▸ **PAGE TEXT**
- Opening Delimiter -

# look at this pic at rocky



## joe01 (Apr 16, 2004)

Look at this guy fishin high water at rocky. Have not fished in water that high yet..


----------



## peple of the perch (Sep 13, 2004)

he must of drove from a far awa place. thats crazy


----------



## Shortdrift (Apr 5, 2004)

I know who it is and he is a darn good steelheader. My guess would be he caught something. The fish are there but you have to adapt to the conditions as well as know the river bottom.


----------



## liquidsoap (Oct 22, 2005)

I dont mind a little stain to the water, but I wont be fishing in that anytime soon.


----------



## ezbite (May 25, 2006)

i too will pass. got my feet washed out from under me one year in the sandusky river in high water. thank god i was wearing a floating fishing vest. got carried down stream about 150 yards. probably the most scared i have been in my life. when i landed on some rock i did the side step VERY carefully to shore. inside of waders were suprisingly dry because i always tie a belt over my waders and around my chest to keep the water out. i was rodless, wet and shaken but ok. there is no need for anyone to fish in that...no offense to anyone but its just unsmart...i was unsmart once but NEVER again..thats not the way im going. 

just my 2 cents  EZbite


----------



## Shortdrift (Apr 5, 2004)

Take a good look Gents and you will see he is standing in "slack" water.


----------



## keepinitreel (Apr 11, 2004)

Crazy??Does not look bad to me and I'm sure he knows what he is doing as stated by shortdrift. I've been in worse conditions...just gotta know the terrain.


----------



## ezbite (May 25, 2006)

to each his own..no freeking way.lol..


----------



## steelheadBob (Jul 6, 2004)

i thought i knew the bottom to when i was chasing a bullet down river at rockcliff, the slush was building up down by the big boulder and befor you knew it a stepped in a big hole that was never there befor and went under the slush, i now respect the rivers!!!!!!!!!!!!!!!!


----------



## DanAdelman (Sep 19, 2005)

i have been in much worse water...We have done some crazy stuff in the waders. A lot of times it has paid large dividens and yes they are definately there if you can get a spoon or something down to them...i have never fell through the slush though...it made me real parinoid breaking through the shallow stuff..


----------



## Tuna Can (Mar 17, 2006)

Regardless of whether or not the conditions are good for fishing, it's down right dangerous to be standing or crossing in ANY high, fast water! Anyone ever see debris like logs, etc., come floating down in that kind of conditions? I see large sized debris all the time in the Chagrin when it has the same conditions. If anyone would happen to be around to see someone go down in the water they MIGHT have a chance, then someone has to risk their life to save them. All for a fish? It's all a simple matter of common sense!

- Closing Delimiter -

Dataset excerpts
- Opening Delimiter -

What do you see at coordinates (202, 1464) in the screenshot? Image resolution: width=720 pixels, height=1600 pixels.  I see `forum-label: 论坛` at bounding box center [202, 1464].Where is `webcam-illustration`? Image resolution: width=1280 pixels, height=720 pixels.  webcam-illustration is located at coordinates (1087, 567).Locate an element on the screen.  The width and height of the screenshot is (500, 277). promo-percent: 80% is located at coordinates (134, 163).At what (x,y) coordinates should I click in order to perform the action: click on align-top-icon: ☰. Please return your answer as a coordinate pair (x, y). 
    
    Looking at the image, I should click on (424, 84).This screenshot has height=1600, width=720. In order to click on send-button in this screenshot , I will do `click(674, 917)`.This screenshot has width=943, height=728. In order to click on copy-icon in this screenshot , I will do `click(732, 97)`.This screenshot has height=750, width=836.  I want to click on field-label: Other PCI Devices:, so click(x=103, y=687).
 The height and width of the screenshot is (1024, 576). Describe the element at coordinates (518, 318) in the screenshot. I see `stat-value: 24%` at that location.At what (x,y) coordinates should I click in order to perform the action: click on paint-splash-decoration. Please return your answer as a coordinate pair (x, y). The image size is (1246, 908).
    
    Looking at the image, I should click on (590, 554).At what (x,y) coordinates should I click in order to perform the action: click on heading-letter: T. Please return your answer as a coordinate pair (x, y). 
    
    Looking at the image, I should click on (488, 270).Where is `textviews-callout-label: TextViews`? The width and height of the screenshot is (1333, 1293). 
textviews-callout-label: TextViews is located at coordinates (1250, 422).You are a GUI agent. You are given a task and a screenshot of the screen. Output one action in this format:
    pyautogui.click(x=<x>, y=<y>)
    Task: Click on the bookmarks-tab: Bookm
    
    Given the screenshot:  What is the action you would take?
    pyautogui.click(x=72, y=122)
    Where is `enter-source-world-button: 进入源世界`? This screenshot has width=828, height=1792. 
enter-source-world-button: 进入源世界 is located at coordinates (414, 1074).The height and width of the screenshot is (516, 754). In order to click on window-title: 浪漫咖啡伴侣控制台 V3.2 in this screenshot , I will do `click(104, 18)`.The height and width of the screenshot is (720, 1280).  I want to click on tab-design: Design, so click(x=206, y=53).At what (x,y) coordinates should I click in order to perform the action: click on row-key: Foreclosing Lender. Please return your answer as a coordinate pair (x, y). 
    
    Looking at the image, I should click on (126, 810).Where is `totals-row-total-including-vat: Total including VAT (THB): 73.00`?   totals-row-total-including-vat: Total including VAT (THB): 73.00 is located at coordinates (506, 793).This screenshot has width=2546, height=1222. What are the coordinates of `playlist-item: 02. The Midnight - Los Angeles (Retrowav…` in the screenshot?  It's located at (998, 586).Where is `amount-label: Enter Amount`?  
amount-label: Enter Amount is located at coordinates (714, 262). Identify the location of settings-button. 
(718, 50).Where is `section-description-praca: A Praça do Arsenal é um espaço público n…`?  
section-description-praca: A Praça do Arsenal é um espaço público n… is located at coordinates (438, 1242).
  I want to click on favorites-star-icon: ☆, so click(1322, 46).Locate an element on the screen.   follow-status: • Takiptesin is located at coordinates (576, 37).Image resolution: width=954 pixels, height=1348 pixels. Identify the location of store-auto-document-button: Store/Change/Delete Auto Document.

- Closing Delimiter -

▸ **TASK A**
Reproduce the part of the high-water fishing thread from "## DanAdelman (Sep" to "of common sense!".
▸ **TASK B**
Carry on the forum thread about fishing the river in high water from the point where it stops.

▸ **ANSWER A**
## DanAdelman (Sep 19, 2005)

i have been in much worse water...We have done some crazy stuff in the waders. A lot of times it has paid large dividens and yes they are definately there if you can get a spoon or something down to them...i have never fell through the slush though...it made me real parinoid breaking through the shallow stuff..


----------



## Tuna Can (Mar 17, 2006)

Regardless of whether or not the conditions are good for fishing, it's down right dangerous to be standing or crossing in ANY high, fast water! Anyone ever see debris like logs, etc., come floating down in that kind of conditions? I see large sized debris all the time in the Chagrin when it has the same conditions. If anyone would happen to be around to see someone go down in the water they MIGHT have a chance, then someone has to risk their life to save them. All for a fish? It's all a simple matter of common sense!

▸ **ANSWER B**
----------



## Steelie Junkie (Jul 2, 2004)

That's pretty high water and the guy is using a fly rod. I usually get a chuckle when I see guys like them fishing in water with zero visibility. 

Fished the Rocky today and it was tough. The visibilty and flow was nearly identical in that picture. I managed to catch a couple of fish, but I had to really cover a lot of water and used gobs of skein with the centerpin.


----------



## snag (Dec 27, 2005)

when i first read the posts before i saw the picture i was thinking it gotta be bad this guy was fishing in , it was high water but he had plenty of room yet on his waders not like he was up to his wader pockets,and it was a slack water area,gotta fish when you get the chance,i,ve been out in conditions similar but usually don,t stay long.


----------



## KSUFLASH (Apr 14, 2004)

haha...

this post has gotten way to much mileage at this point....You can tell the steelhead fishing has slowed down since the rain, due to all these responses to some dude standing in slack water, of which is probably where the steelies were anyways as they would get out of such forceful current in the riffles.

When he stepped in the slackwater, the fish that may have been there dropped back to the next hole.....haha....

flash--------------------------------------out


----------



## ezbite (May 25, 2006)

KSUFLASH said:


> haha...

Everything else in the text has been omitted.